"Un altro giro" di Thomas Vinterberg (2020)
Un film anti-borghese che al tasso di alienazione preferisce quello alcolico
Martin, un professore di scuola superiore, scopre che i suoi studenti, i suoi coetanei e persino sua moglie lo trovano noioso, apatico, cambiato. Non è sempre stato così: è stato un docente brillante e un compagno appassionato, quando era più giovane, ma ora è come spento. D'accordo con i colleghi e amici Tommy, Nicolaj e Peter, decide allora di cominciare, insieme a loro, a bere regolarmente ogni giorno, per supplire alla carenza di alcol che l'uomo si porta dietro dalla nascita, secondo la teoria del norvegese Finn Skårderud. L'esperimento, che ha anche un'aspirazione scientifica, comincia subito a dare i primi frutti e Martin torna a essere un insegnante apprezzato e speciale. Ma gli amici rilanciano aumentando il tasso alcolico, e le cose prendono un'altra piega.
Perché vederlo
Perché Thomas Vinterberg, da pari suo (nato in una comune, è stato co-firmatario ormai trent’anni fa del manifesto “Dogma 95” con Lars Von Trier), ha fatto un film che, mascherato da innocuo dramma sulla crisi di mezza età di quattro insegnanti quarantenni, è un oggetto radicalmente anti-capitalista e anti-borghese.
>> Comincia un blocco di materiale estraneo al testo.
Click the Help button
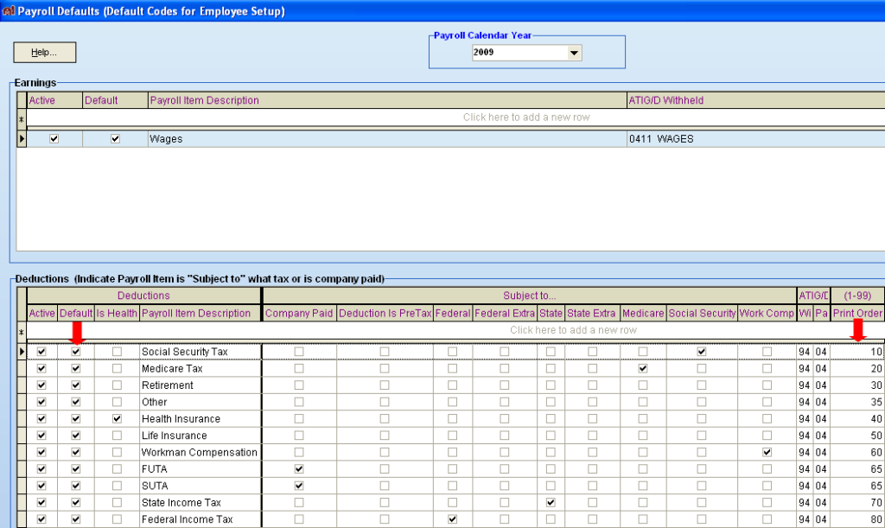 click(x=43, y=52)
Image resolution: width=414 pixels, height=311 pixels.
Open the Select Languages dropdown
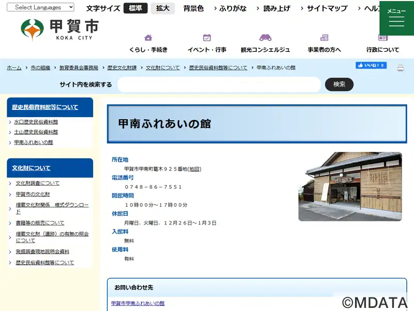click(40, 7)
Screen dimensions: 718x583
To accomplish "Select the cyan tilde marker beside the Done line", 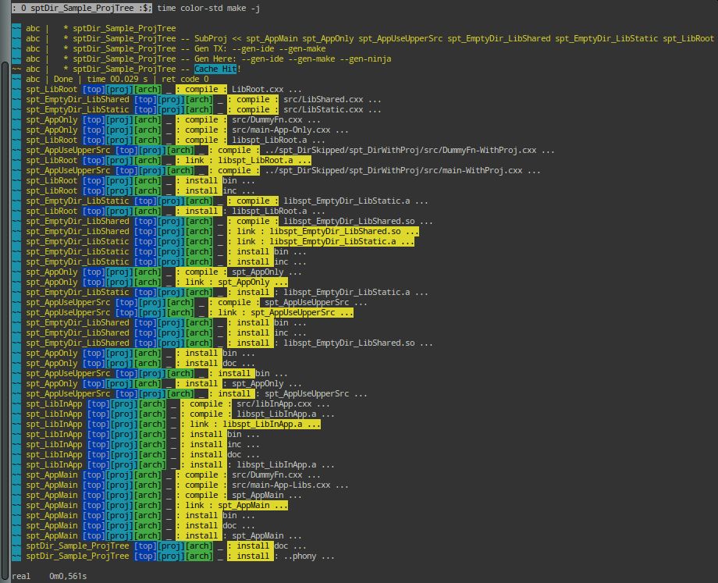I will coord(14,79).
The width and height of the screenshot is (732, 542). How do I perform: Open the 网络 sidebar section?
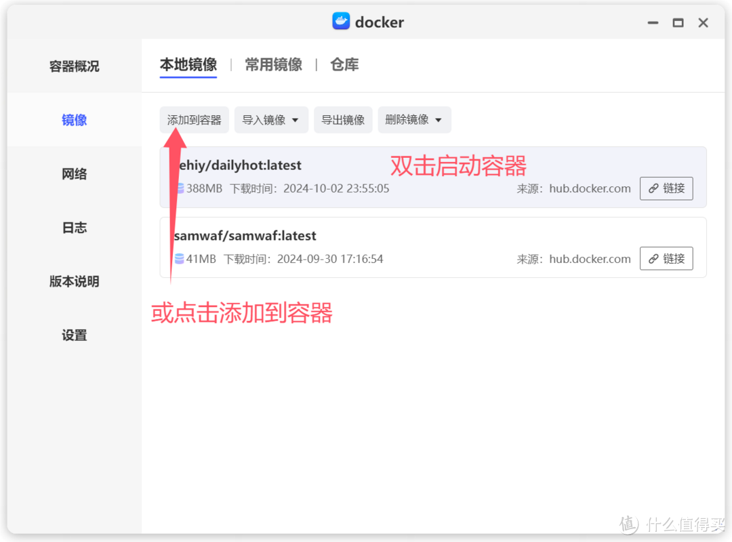pyautogui.click(x=74, y=173)
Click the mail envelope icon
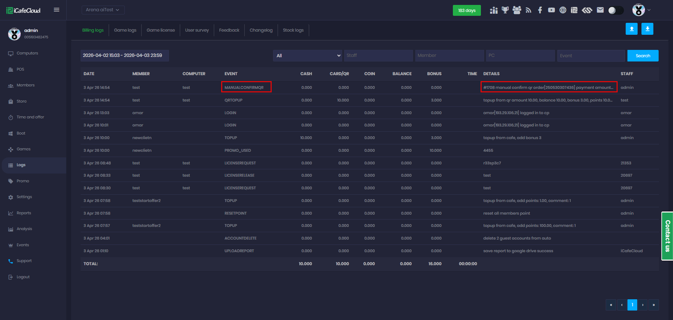 [600, 10]
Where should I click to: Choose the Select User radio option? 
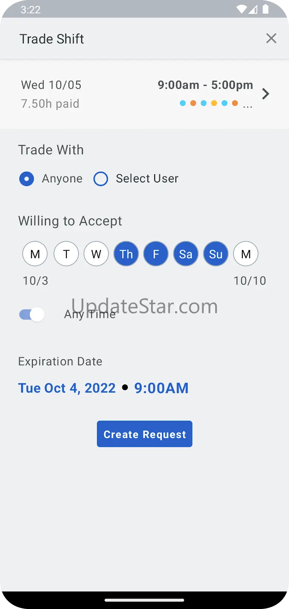point(101,179)
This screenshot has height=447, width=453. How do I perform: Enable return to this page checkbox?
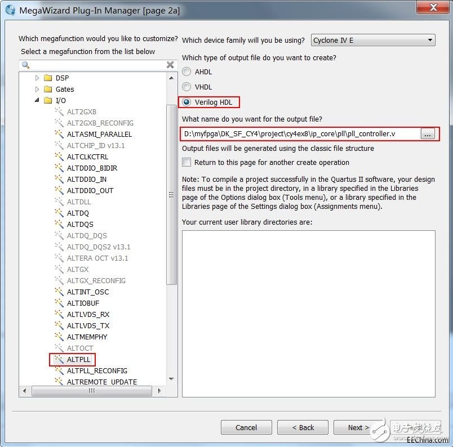[186, 163]
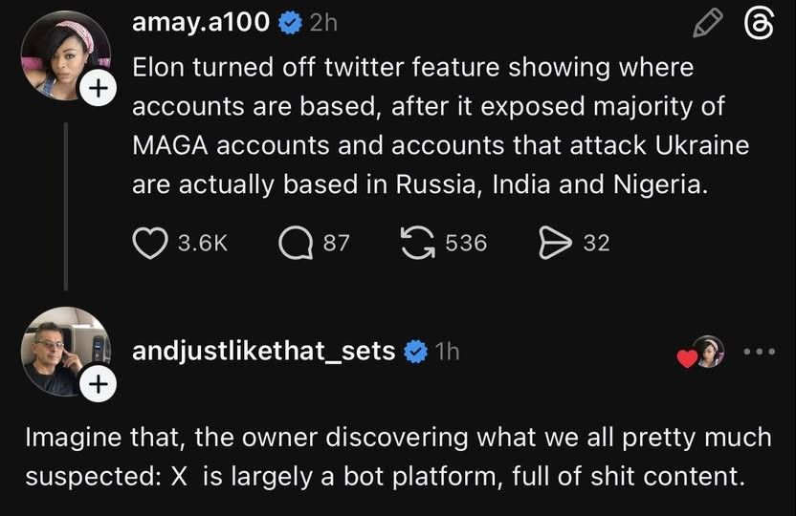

Perché, dopo aver mostrato la morte-in-vita dei quattro protagonisti (quella morte-in-vita dovuta al tasso di alienazione che il capitalismo esige da ciascuno per ragioni di efficienza e massimizzazione del profitto), le ha contrapposto la visione della vita-riconquistata-a-rischio-della-morte, andando contro l’ordine, gli schemi e i valori borghesi, preferendo al tasso di alienazione quello alcolico. Perché non è, come qualche benpensante ha lamentato, un inno all’alcolismo e nemmeno all’alcool (dannoso, certo, come l’aria e l’acqua inquinate, come il cibo avvelenato dai pesticidi, come gli infortuni e le morti sul lavoro, come la pubblicità di merci inutili, come le mille dipendenze che il capitalismo fomenta, intossicando, ferendo, mutilando, riducendo a brandelli la vita da almeno tre secoli). Perché invece è un inno alla vita, nel solco di Kierkegaard e Nietzsche. E perché la danza finale di Mads Mikkelsen (ballerino in gioventù prima di diventare il grande attore che è oggi) è memorabile quanto il fermo immagine conclusivo.
Dove vederlo
Noleggiatelo sulle piattaforme streaming. Oppure acquistatelo su supporto fisico o prendetelo in prestito dalla vostra biblioteca, come abbiamo fatto noi.
Che gran film, come tutti quelli di Vinterberg
Non sono benpensante ma anch'io inizialmente avevo pensato che inneggiasse un po' troppo all'alcol... Però a rivederlo ti do ragione, Tersite, non lo è.